A healthy economy is one that flows freely back and forth between businesses and consumers. The reality is that we have not seen such a system in more than a decade. Monetary policy after the tech bubble created the same conditions we are experiencing today, where jobs and capital investment were shipped overseas through willful dollar devaluation. All that trade money came back to the US in the form of foreign buying of agency debt – our trade imbalance was turned into another pillar of the housing bubble.
→健全な経済とは企業と消費者の間でお金が回る仕組みであるが、米国では10年以上そんな状態とは無縁である。ネットバブル後の金融政策はドル安をもたらし、結果として投資も雇用も海外に逃げるという今の状況を生み出したわけだ。アメリカから海外に流出したお金はFreddie/Fannieへの投資という形で米国に還流し、住宅バブルをもたらした。
And so the transfer of marginal import buying and trade dollars was repatriated domestically into housing debt, artificially closing the loop of economic flow. Now that price action in the housing market, and its subsequent credit production problems, is dead, there is nothing to artificially replace the previous version of monetarism.
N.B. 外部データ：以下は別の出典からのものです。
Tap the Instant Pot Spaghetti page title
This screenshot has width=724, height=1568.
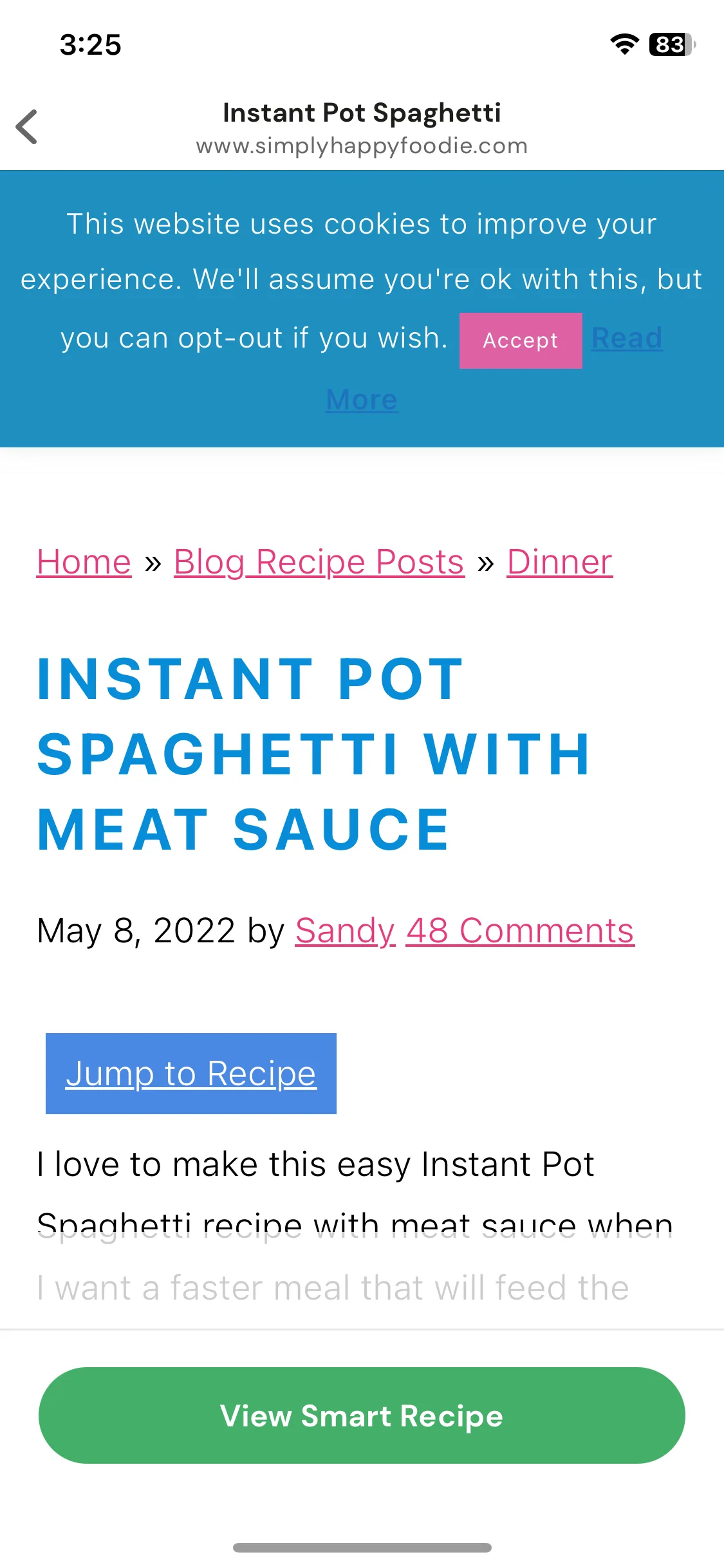[x=362, y=113]
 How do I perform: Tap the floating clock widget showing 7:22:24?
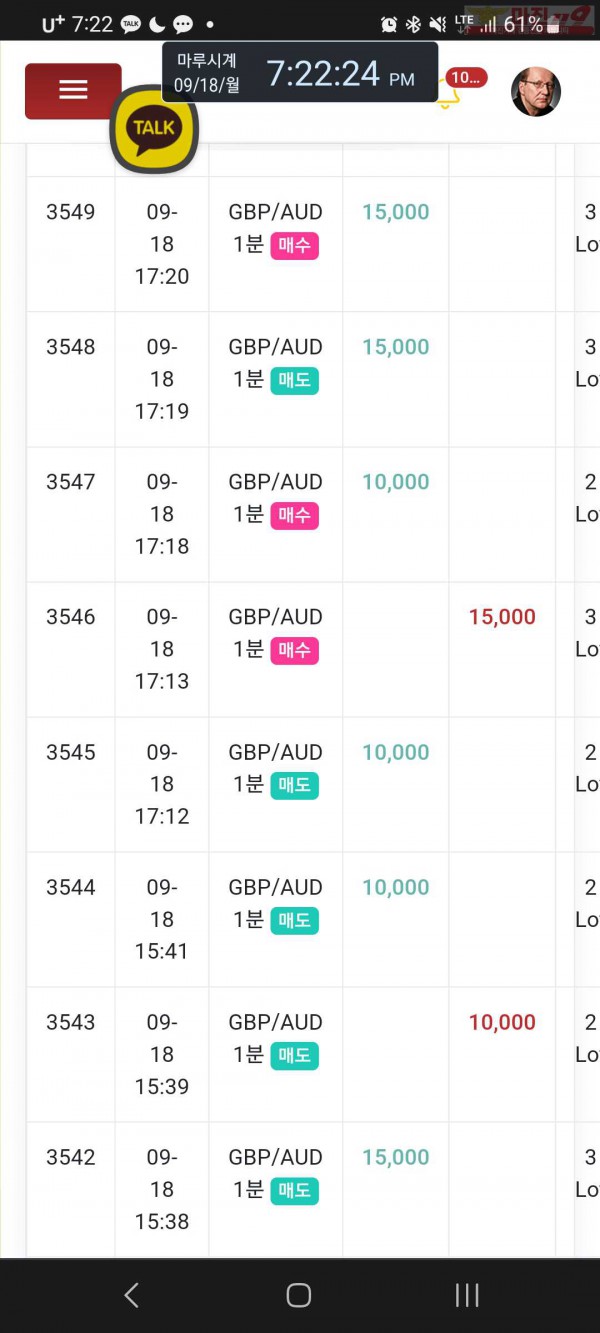[300, 72]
Marginal spending and investment flow that still goes overseas will only come back as US government debt, and that potential loop will eventually be destroyed by increased taxation (if the current administration is successful), owing to the now precarious position that monetary and fiscal policy has created in the misplaced and miscalculated hope of a self-starting recovery.
→だが住宅バブルが崩壊した今、米国にお金を還流させるのは海外からの米国債購入しか残されていない。最終的には(現政権がうまくいったとして)増税が待っている。
Quantitative easing was never designed to be a long-term "solution," only a temporary bridge to the recovery that economists took as a given. Because of their adherence to mathematical models and their historical extrapolations they still believe that our current economy is under cyclical influences. And so they are blind to the structural problems that are all too real, and in large part due to previous monetary exertions. Unfortunately, economists and policymakers believe that monetary policy does not impact the real economy beyond the short run, a principle they call monetary neutrality. Yet, as we are learning the hard way, monetary policy does have lingering and lasting negative effects.
→量的緩和は長期的な政策ではない。あくまでも短期的な「つなぎ」でしかない。ただしその「つなぎ」の前提となっているのは景気後退が「循環的景気変動」の一環という考え方であり、「構造的な要因で景気が悪化している」場合にはその「つなぎ」は役に立たない。このような場合、金融政策は問題の悪化と長期化をもたらす。
The recovery they hoped for and counted on was never really a possibility. It has simply become a question of potential – owing to neutrality, the Fed made the mistake of actually believing that economic activity in the 2002-07 period was a natural economic progression. The sad truth is that economic activity during the housing bubble was artificially high and did not represent true potential.
→Fedは2002〜2007年の経済拡大をアメリカの持っていた潜在的な力がもたらしたと信じている。悲しいがこれは間違えであり、住宅バブルによって人工的に引き上げられた結果でしかない。
The economy right now is simply reverting back to its real, unaltered potential now that consumers and businesses can no longer respond to monetary influences that are most definitely non-neutral. In other words, there was no chance for QE to do anything other than make the economy and markets worse. If there weren’t so many structural economic problems creating a renewed recession, the lack of additional QE should have been cheered.
→QE3なき今、アメリカ経済は「本来の」姿に戻ろうとしている。量的緩和政策が問題を悪化させるしかない以上、QE3がないというのは、むしろ喜ばしいことなのかもしれない。